The data =>
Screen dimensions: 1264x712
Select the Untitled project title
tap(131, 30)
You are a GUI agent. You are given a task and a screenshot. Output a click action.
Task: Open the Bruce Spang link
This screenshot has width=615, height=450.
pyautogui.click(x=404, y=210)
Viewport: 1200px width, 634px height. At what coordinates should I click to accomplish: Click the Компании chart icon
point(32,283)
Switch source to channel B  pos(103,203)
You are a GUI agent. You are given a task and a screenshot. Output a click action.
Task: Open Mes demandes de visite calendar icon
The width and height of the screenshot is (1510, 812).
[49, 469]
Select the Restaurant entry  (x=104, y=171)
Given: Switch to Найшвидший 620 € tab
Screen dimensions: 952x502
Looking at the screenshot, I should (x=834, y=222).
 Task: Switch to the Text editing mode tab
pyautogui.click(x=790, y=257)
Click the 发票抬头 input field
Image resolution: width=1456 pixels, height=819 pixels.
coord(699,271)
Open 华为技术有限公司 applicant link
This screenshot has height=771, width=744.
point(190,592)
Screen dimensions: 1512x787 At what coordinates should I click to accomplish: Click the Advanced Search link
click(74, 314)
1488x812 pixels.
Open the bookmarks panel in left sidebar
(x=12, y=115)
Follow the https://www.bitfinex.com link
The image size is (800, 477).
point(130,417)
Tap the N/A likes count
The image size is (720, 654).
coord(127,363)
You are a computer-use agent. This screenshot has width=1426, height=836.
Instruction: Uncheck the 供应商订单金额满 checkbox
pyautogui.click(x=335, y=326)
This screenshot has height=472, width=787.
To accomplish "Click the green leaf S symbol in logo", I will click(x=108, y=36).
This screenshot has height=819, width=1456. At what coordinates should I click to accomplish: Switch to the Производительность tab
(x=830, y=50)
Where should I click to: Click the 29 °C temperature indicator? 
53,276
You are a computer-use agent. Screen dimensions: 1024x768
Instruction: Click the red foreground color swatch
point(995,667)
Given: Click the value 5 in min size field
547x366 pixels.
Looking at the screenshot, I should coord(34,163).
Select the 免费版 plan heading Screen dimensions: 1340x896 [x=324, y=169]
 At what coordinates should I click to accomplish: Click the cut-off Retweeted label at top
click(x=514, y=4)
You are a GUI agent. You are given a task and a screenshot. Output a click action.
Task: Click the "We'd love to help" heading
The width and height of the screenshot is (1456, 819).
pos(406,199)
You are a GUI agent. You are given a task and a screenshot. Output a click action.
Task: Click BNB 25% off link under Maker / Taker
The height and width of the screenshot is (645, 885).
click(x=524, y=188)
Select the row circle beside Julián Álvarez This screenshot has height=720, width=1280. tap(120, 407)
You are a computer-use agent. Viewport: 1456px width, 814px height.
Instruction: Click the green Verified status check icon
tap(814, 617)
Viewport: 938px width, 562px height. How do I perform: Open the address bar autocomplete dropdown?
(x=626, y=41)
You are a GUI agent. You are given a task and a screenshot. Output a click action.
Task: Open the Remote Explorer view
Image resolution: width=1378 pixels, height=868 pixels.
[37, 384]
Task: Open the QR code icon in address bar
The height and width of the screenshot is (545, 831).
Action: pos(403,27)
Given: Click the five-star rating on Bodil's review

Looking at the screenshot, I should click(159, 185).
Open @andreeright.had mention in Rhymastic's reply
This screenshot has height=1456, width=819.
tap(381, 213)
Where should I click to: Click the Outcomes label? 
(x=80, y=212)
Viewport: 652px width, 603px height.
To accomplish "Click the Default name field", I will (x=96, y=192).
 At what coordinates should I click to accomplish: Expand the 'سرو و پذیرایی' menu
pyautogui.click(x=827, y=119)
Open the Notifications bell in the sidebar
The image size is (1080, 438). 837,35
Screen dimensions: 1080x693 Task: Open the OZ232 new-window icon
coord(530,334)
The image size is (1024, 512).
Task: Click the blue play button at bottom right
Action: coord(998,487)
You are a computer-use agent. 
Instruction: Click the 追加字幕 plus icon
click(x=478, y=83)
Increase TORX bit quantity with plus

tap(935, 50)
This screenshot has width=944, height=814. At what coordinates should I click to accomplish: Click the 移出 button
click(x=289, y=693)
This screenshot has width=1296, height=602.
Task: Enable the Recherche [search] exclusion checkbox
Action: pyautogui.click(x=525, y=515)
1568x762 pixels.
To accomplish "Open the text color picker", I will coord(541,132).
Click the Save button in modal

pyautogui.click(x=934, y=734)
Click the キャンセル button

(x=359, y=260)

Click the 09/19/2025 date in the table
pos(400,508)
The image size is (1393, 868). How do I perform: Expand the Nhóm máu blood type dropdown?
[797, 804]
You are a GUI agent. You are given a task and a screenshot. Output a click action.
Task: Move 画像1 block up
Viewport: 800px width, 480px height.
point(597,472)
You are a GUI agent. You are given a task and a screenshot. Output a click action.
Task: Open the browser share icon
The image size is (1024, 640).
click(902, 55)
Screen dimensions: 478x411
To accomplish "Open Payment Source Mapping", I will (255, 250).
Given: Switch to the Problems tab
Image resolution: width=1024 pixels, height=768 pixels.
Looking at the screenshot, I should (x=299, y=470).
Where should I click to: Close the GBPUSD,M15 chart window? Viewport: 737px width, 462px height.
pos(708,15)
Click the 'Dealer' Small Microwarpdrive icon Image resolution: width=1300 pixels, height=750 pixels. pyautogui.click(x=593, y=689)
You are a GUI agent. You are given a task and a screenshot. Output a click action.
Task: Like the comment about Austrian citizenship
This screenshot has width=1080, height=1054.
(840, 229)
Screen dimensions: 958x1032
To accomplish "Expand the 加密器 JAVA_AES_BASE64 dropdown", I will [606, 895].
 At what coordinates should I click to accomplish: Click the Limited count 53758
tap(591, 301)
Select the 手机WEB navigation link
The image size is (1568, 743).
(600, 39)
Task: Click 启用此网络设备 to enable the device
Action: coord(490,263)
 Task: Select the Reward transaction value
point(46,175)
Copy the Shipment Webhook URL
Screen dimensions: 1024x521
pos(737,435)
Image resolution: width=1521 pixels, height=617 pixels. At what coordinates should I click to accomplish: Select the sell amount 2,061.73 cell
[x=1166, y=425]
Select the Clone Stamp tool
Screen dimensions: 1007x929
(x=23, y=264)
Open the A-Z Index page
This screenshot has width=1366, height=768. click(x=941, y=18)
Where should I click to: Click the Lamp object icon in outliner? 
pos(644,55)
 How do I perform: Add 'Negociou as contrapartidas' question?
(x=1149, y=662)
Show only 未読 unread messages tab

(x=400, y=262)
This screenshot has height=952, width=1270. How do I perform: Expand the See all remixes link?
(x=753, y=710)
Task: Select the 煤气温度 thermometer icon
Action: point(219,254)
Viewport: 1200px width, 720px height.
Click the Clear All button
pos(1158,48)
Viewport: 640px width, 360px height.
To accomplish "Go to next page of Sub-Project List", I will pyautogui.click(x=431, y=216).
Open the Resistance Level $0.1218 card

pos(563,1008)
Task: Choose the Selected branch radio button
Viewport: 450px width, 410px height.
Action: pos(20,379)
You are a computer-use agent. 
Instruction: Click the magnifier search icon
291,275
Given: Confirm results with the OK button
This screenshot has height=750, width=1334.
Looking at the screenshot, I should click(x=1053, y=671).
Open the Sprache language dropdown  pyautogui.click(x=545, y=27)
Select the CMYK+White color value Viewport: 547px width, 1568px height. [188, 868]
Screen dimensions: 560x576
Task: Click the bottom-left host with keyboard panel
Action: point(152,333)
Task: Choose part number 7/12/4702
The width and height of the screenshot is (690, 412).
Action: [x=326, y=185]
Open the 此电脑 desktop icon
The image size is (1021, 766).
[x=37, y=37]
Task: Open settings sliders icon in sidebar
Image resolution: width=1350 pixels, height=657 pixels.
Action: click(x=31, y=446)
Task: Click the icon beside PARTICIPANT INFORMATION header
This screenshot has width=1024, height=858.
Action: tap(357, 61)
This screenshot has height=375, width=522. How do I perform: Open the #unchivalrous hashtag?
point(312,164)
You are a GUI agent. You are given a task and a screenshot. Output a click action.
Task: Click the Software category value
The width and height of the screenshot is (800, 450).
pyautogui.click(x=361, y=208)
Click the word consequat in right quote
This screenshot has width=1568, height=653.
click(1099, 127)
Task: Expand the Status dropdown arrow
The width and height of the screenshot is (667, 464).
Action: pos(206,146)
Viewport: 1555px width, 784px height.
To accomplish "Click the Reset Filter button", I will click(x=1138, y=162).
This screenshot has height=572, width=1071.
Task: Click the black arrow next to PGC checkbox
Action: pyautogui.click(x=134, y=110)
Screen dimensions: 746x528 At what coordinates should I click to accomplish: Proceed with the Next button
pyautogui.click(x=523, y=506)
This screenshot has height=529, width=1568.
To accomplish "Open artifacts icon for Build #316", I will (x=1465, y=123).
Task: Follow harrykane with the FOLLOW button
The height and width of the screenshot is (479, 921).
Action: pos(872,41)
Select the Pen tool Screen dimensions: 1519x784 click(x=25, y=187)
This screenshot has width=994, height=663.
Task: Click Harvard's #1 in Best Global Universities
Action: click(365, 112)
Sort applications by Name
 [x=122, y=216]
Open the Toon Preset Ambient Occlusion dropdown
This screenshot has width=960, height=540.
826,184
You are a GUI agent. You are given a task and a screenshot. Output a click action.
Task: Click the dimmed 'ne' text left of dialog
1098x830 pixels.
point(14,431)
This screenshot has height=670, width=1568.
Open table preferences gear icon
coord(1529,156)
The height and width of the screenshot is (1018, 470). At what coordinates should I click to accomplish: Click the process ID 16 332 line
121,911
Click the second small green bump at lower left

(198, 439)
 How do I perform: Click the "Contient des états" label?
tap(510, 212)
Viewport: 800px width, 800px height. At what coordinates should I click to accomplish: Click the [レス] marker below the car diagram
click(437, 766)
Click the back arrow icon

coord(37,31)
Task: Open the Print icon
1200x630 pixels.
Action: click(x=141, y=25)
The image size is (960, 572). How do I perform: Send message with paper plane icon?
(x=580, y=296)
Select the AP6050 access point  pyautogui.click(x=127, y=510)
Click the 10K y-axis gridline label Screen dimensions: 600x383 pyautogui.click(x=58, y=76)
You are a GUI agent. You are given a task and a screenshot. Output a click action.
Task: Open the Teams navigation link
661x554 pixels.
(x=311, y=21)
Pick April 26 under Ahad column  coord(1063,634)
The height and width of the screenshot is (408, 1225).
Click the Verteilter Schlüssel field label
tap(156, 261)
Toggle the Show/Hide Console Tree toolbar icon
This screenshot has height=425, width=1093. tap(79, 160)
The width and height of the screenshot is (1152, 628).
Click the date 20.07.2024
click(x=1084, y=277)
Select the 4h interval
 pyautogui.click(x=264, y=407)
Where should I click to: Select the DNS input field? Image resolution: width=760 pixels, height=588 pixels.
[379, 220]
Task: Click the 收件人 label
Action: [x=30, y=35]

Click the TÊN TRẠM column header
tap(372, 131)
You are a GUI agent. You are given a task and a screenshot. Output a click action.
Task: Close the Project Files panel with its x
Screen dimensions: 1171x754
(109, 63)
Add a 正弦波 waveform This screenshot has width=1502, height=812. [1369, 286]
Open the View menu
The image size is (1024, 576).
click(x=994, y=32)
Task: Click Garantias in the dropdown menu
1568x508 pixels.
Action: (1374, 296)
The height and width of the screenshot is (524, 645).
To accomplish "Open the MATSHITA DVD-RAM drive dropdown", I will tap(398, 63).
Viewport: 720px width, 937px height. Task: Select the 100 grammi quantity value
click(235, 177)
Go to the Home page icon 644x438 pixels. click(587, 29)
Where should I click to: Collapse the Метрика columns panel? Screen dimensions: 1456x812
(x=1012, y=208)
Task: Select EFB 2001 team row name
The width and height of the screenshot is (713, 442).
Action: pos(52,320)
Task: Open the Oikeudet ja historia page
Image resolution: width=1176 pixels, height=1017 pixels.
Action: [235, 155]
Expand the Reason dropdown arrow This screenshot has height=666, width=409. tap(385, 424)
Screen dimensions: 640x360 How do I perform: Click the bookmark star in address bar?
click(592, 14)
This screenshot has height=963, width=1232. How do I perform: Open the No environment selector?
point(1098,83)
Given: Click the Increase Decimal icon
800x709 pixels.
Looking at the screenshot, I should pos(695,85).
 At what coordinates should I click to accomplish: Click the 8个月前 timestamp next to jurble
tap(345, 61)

Requirement =>
Copy out only the lines above from the one with "Select the Clone Stamp tool" to the one with "Viewport: 640px width, 360px height.", inclusive, exactly as they stand.

Answer space =>
Select the Clone Stamp tool
Screen dimensions: 1007x929
(x=23, y=264)
Open the A-Z Index page
This screenshot has width=1366, height=768. click(x=941, y=18)
Where should I click to: Click the Lamp object icon in outliner? 
pos(644,55)
 How do I perform: Add 'Negociou as contrapartidas' question?
(x=1149, y=662)
Show only 未読 unread messages tab

(x=400, y=262)
This screenshot has height=952, width=1270. How do I perform: Expand the See all remixes link?
(x=753, y=710)
Task: Select the 煤气温度 thermometer icon
Action: point(219,254)
Viewport: 1200px width, 720px height.
Click the Clear All button
pos(1158,48)
Viewport: 640px width, 360px height.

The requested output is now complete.